By Paul Beaver, Anite products director
The roll out of LTE is not without its challenges. As carriers and handset providers navigate the path to 4G mobile services, not only do they have to cope with multi-technology networks, but also multiple frequency bands.
Global LTE frequency allocation will differ because of diverse national regulatory positions on the issue. Current 3GPP specifications for LTE define over 30 potential bands for the technology. This is an inheritance of the different allocations issued by regulators and the ability of LTE to be deployed in a much wider range of frequencies than prior mobile standards.
Incorporating technology to cope with multiple LTE frequencies and supported bandwidths presents a major challenge to operators and manufacturers. One example of the complex problems that LTE brings is the ability to roam onto different international LTE networks, each with their own varied makeup and performance nuances. For instance, French incumbent operators are in the process of bidding for 4G spectrum in the 2.6GHz band, whereas networks in the US have deployed LTE in the 700MHz-800MHz frequencies. Networks utilising 2.6GHz or 700MHz-800MHz frequencies for LTE could mean that subscribers may have problems connecting to the network when roaming.
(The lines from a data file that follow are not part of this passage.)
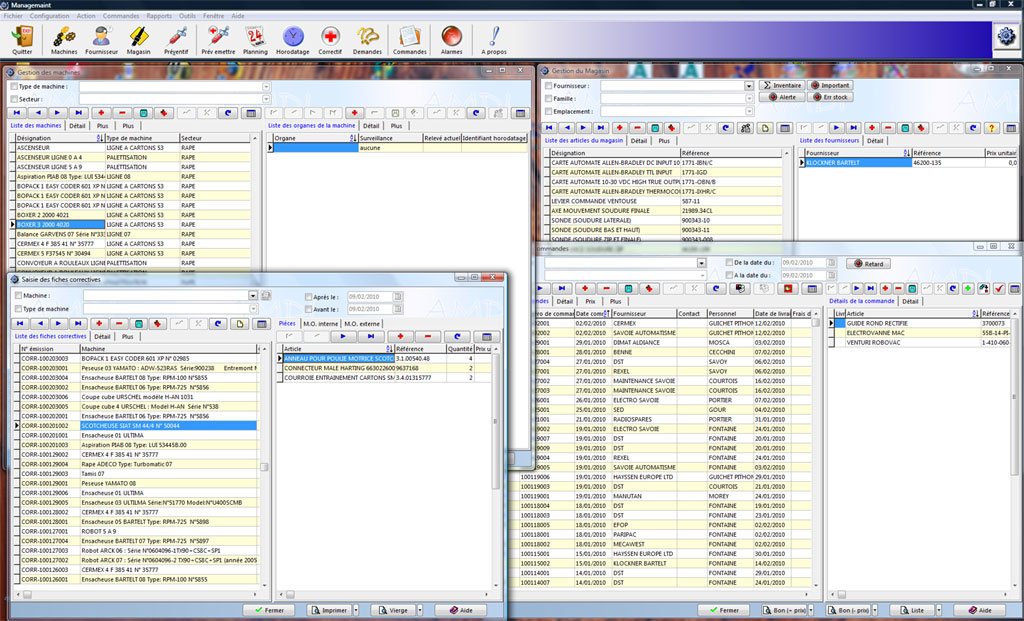Enable the Type de machine filter checkbox
Viewport: 1024px width, 621px height.
tap(14, 86)
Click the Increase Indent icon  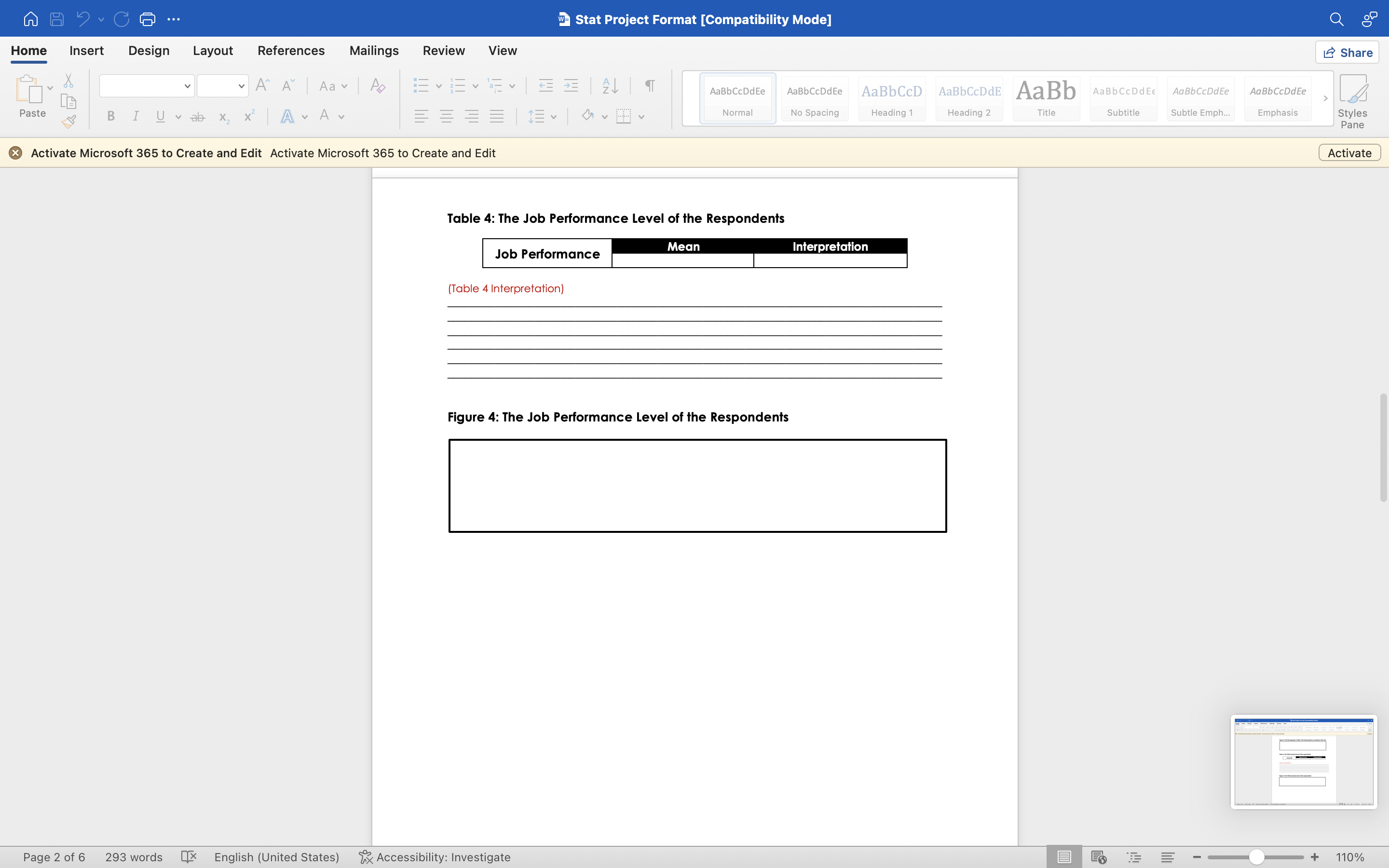571,86
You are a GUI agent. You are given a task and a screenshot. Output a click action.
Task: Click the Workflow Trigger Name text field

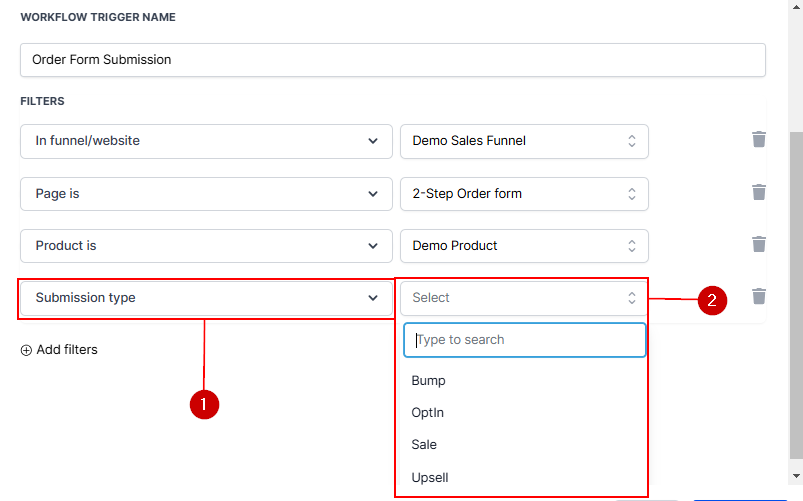click(392, 60)
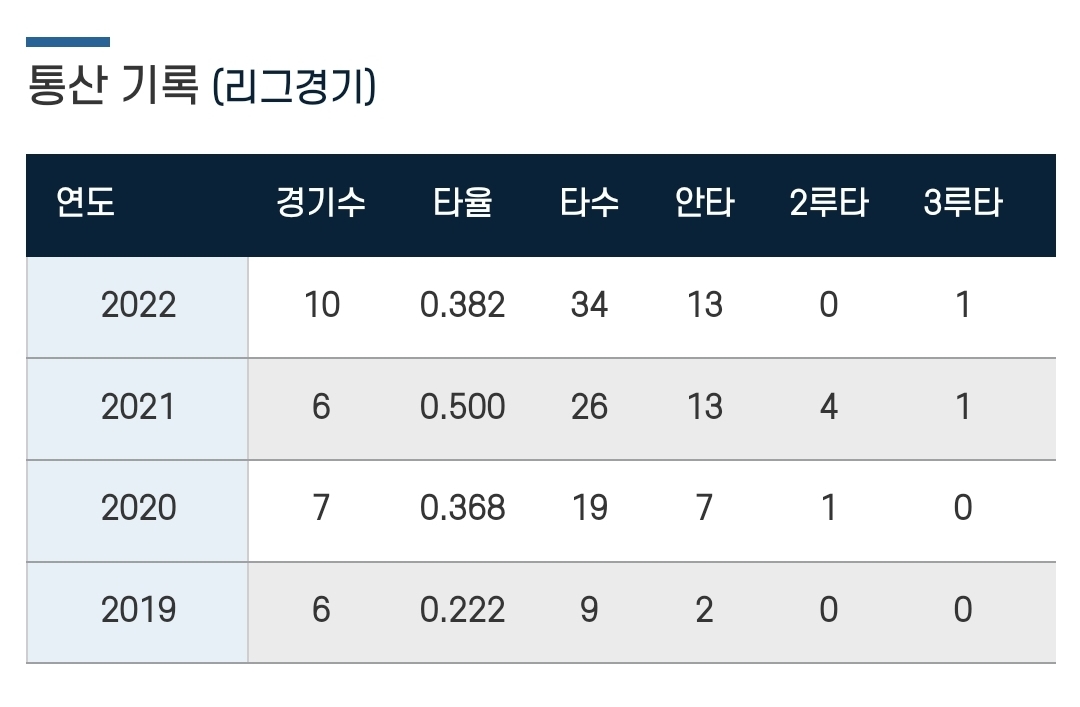Click the 10 games cell for 2022
1080x707 pixels.
tap(321, 305)

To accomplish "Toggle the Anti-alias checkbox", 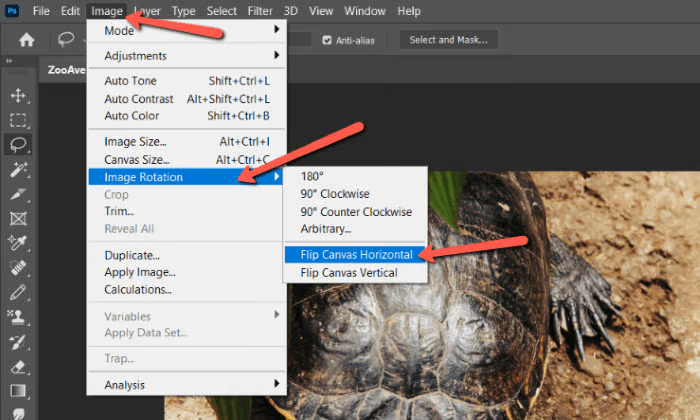I will [x=327, y=40].
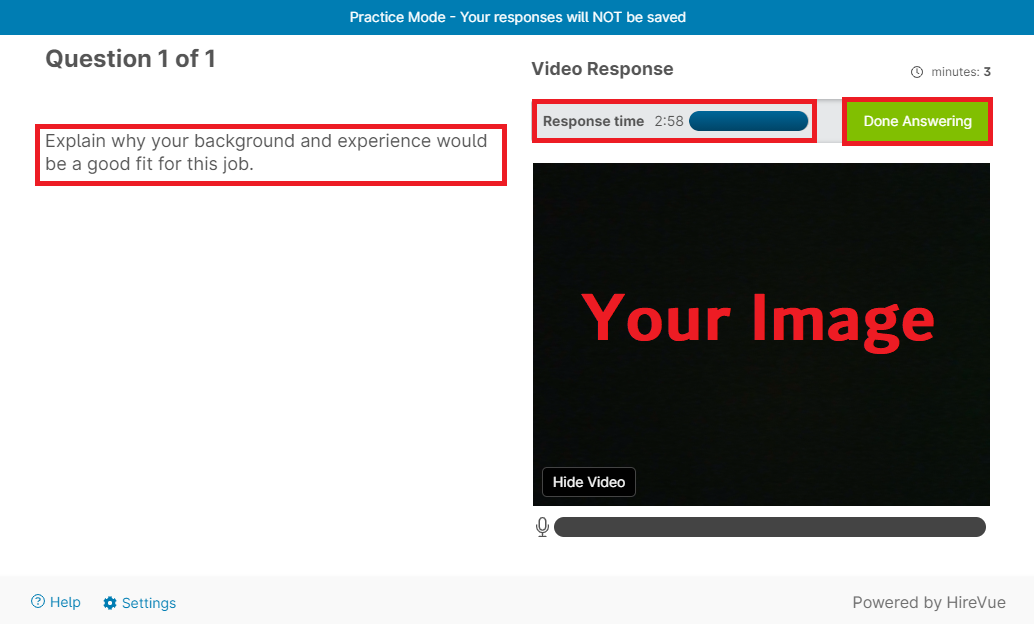This screenshot has width=1034, height=624.
Task: Click the microphone icon below the video
Action: tap(542, 527)
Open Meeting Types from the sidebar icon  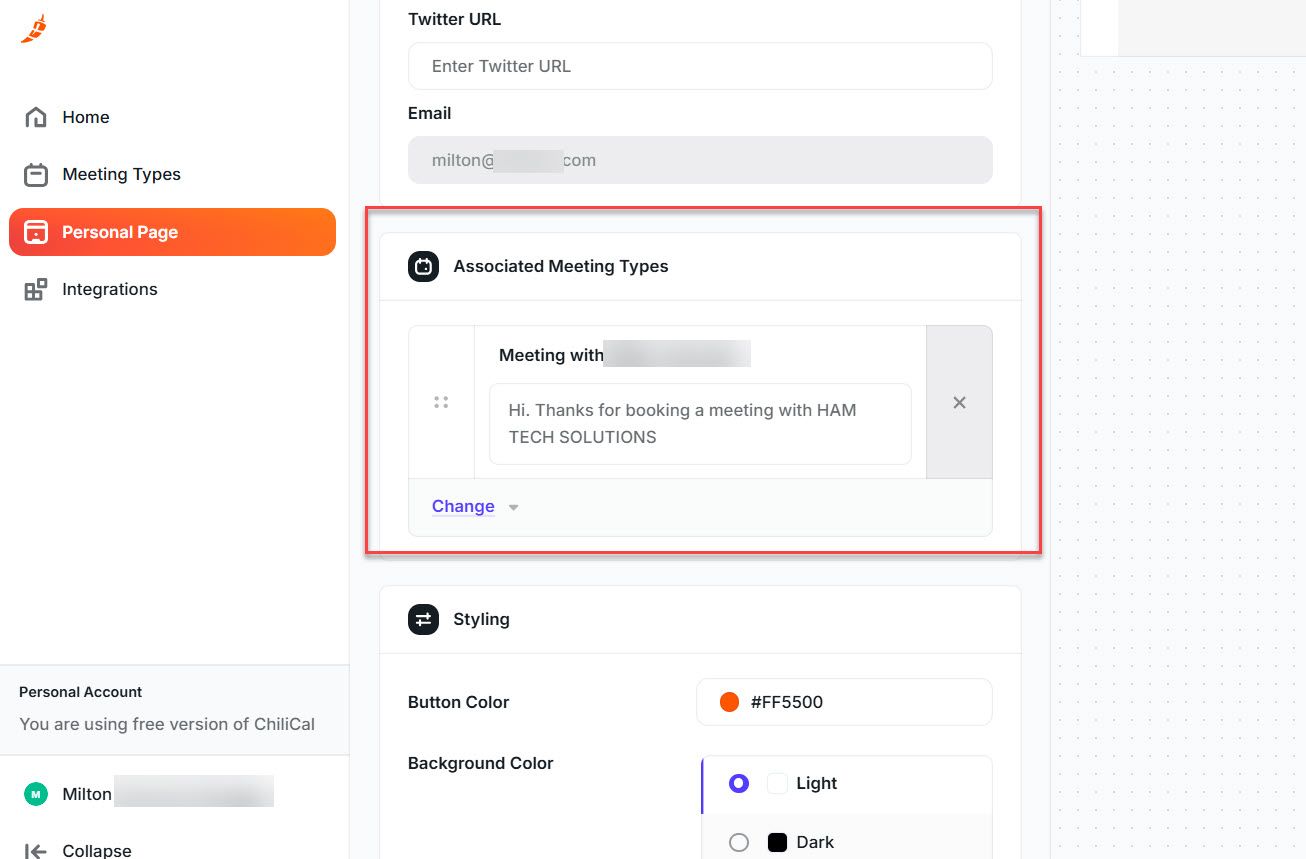pyautogui.click(x=34, y=174)
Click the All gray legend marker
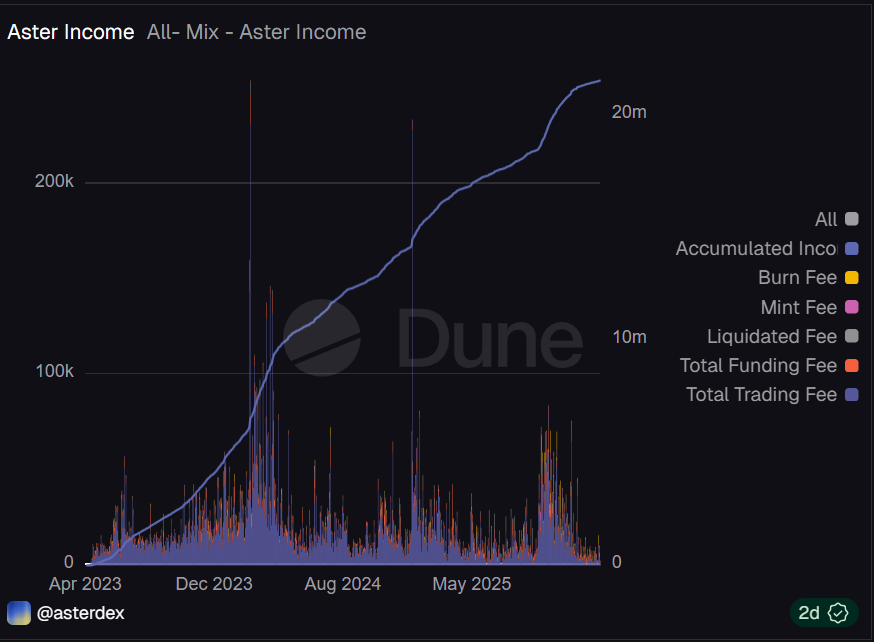The height and width of the screenshot is (642, 874). 852,219
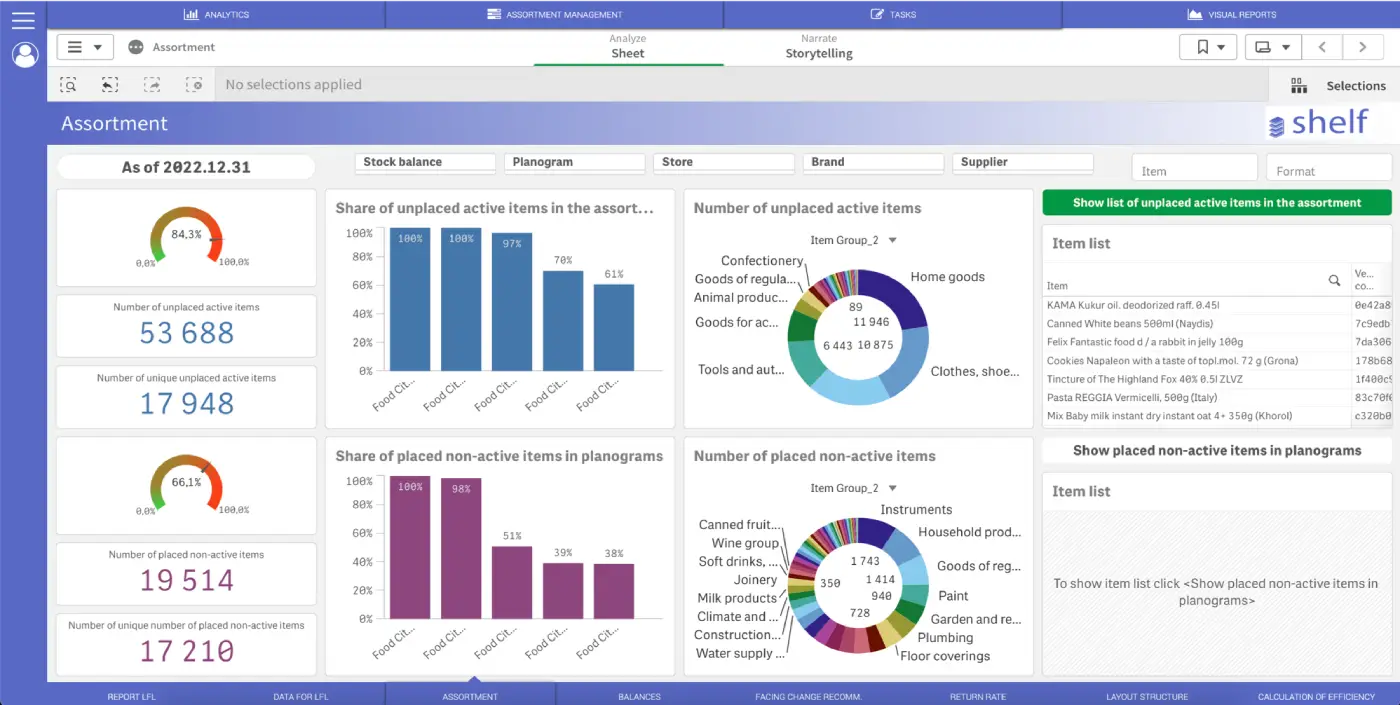
Task: Search the Item list using its magnifier
Action: click(1334, 281)
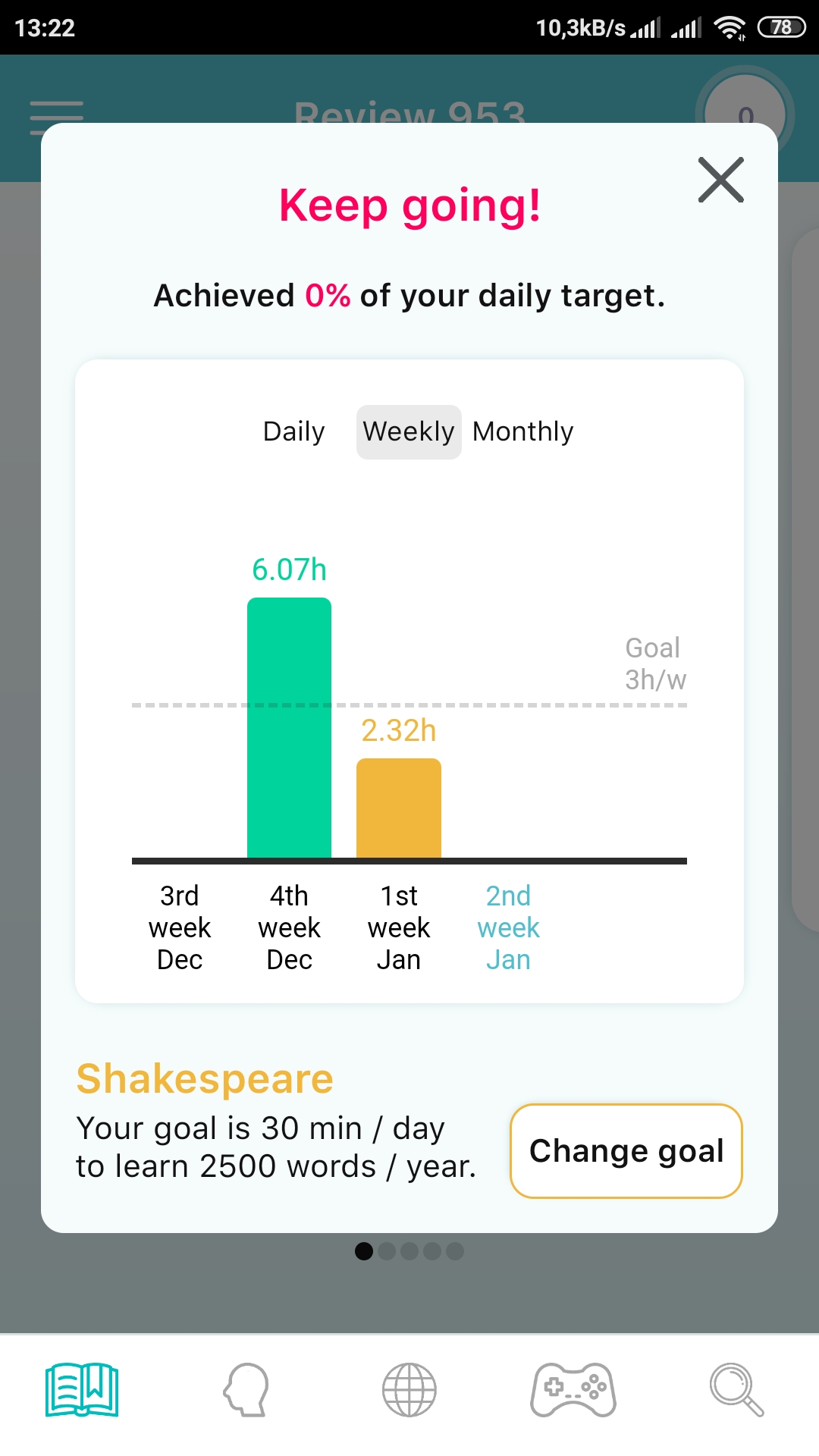Close the Keep going popup
The width and height of the screenshot is (819, 1456).
tap(720, 180)
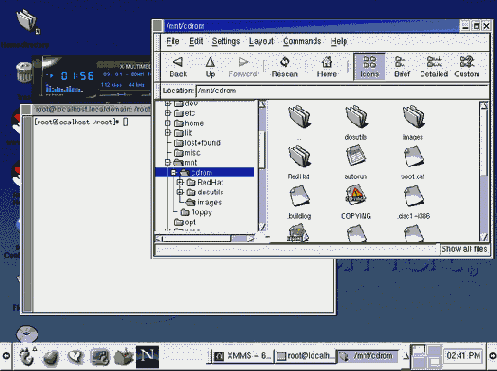Expand the RedHat tree node
The image size is (497, 371).
(x=180, y=182)
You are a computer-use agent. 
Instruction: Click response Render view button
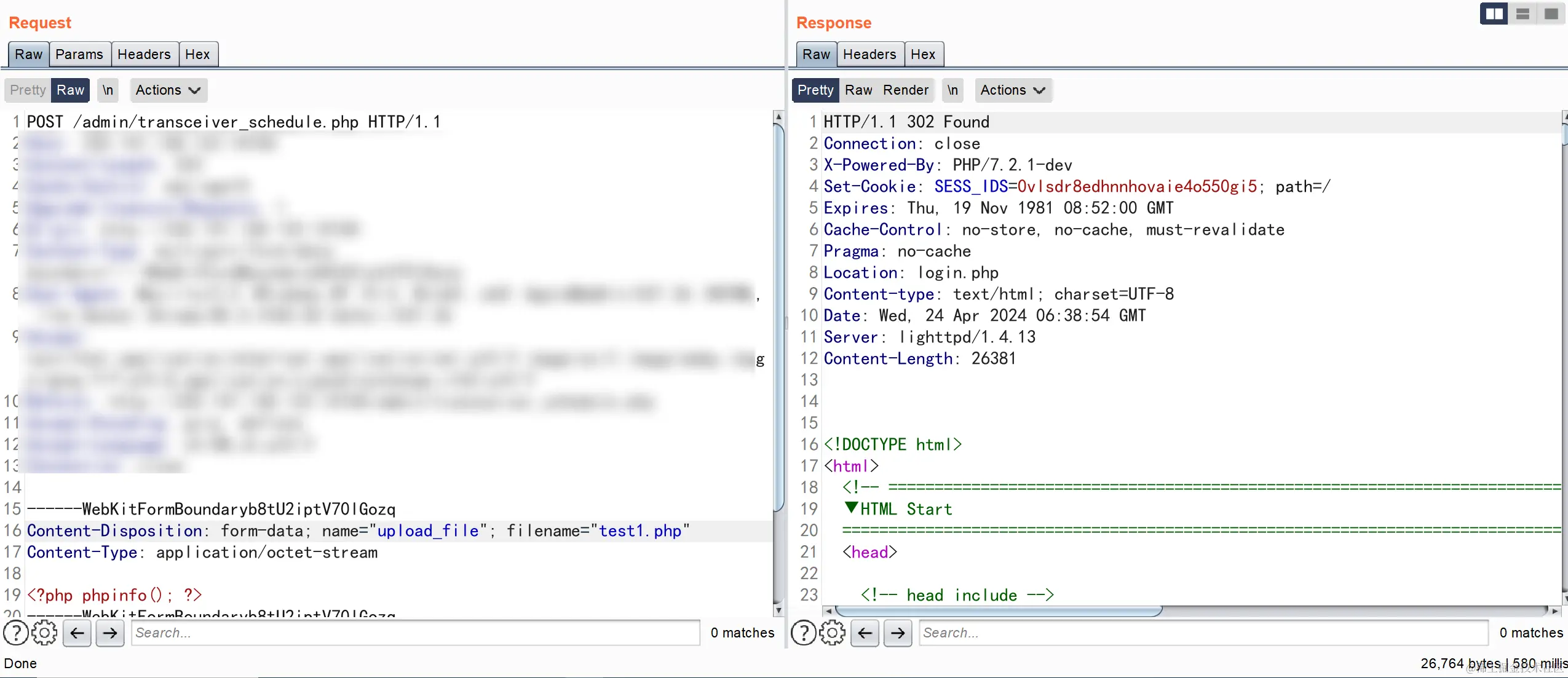[x=906, y=90]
Operators and manufacturers will be able to overcome the challenges of supporting multiple LTE frequency bands by developing a comprehensive quality assurance system, based on laboratory based device testing. However, field testing LTE devices alone is not a practical solution, as it requires a significant amount of time, prohibitively high cost levels and is not repeatable.
Imagine replicating a real life scenario in which a business user is downloading a file on their device, while making an essential voice call, but moving from a 3G coverage area to a 2G cell. Test engineers are not able to fully control such field tests, repeat them exactly or account for changes in RF conditions and network configurations.
Fortunately lab-based LTE device testing does not rely on any live network dependency, and can be optimised to match the profile of an LTE environment and the range of different LTE frequencies. Live LTE device tests can be reproduced in the laboratory from roaming through to data throughput and specific user scenarios, plus many more. Precise examinations can be undertaken at any time, with no actual impact on network subscribers or service, not to mention the lower costs and significant testing ease that the lab environment unlocks.